I encourage anyone that I work with to get a formal home inspection. Even if the home inspection is to be for informational purposes only, it is your duty to get a solid general knowledge about the property you are about to purchase. To date, the state of Maryland does not require a formal home inspection. The more you know the better.

A home inspection should include a top to bottom evaluation of the condition of the property by an objective and trained professional. A detailed report should be provided to the client and the report should be reviewed with the client. The client should determine whether he or she would like to continue to move forward with the transaction (based on the findings in the report). Many types of inspections can be performed, and it is up to the client to make a selection of the inspector and the types of inspections to be performed. If the client decides to not go forward with the transaction based on the home inspector's recommendation, it is his or her right to back out of the transaction.


What can home buyers expect from a home inspector - besides a bill for $225 and up (depending on the size of property and/or complexity of the inspector's report)?

First of all, require proof of membership in the American Society of Home Inspectors. Next, expect a quickly-delivered (one or two-day) written report.

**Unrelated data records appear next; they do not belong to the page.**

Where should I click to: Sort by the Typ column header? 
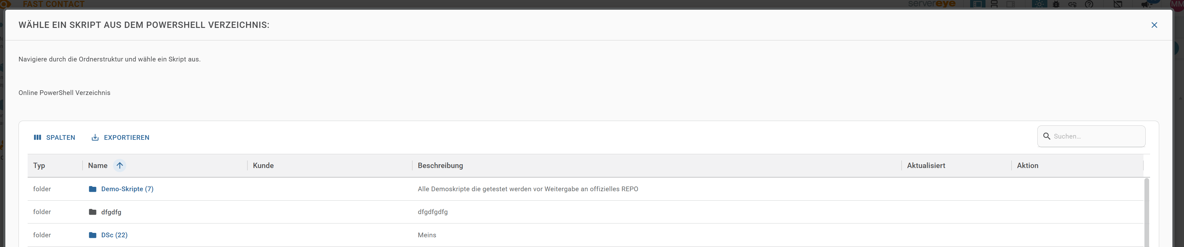(39, 165)
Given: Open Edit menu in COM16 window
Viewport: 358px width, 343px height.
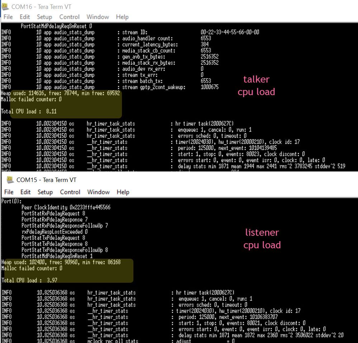Looking at the screenshot, I should point(25,17).
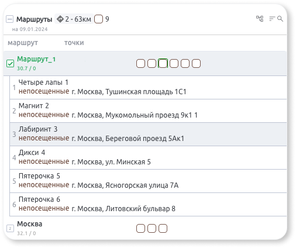Sort by the точки column header
The height and width of the screenshot is (248, 296).
click(x=74, y=43)

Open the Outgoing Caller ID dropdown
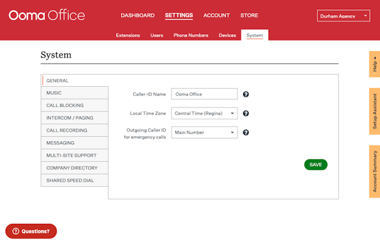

Expect practical returns. While you can see for yourself many flaws in a house, the practiced eye of a professional inspector can probably spot more, especially in areas not easily accessible to a home buyer. Specific information could even reduce the price of a house if the seller will agree the price has not already been discounted for defects.


Serious problems (heating, roofing, plumbing)
Medium problems (insulation, paint)
Minor problems (electrical outlets, kitchen sink)

If no serious problems are found, inspection can pay off indirectly in assurance that you are making a sound investment.

Many states require that sellers provide buyers with either a residential property disclosure or disclaimer statement.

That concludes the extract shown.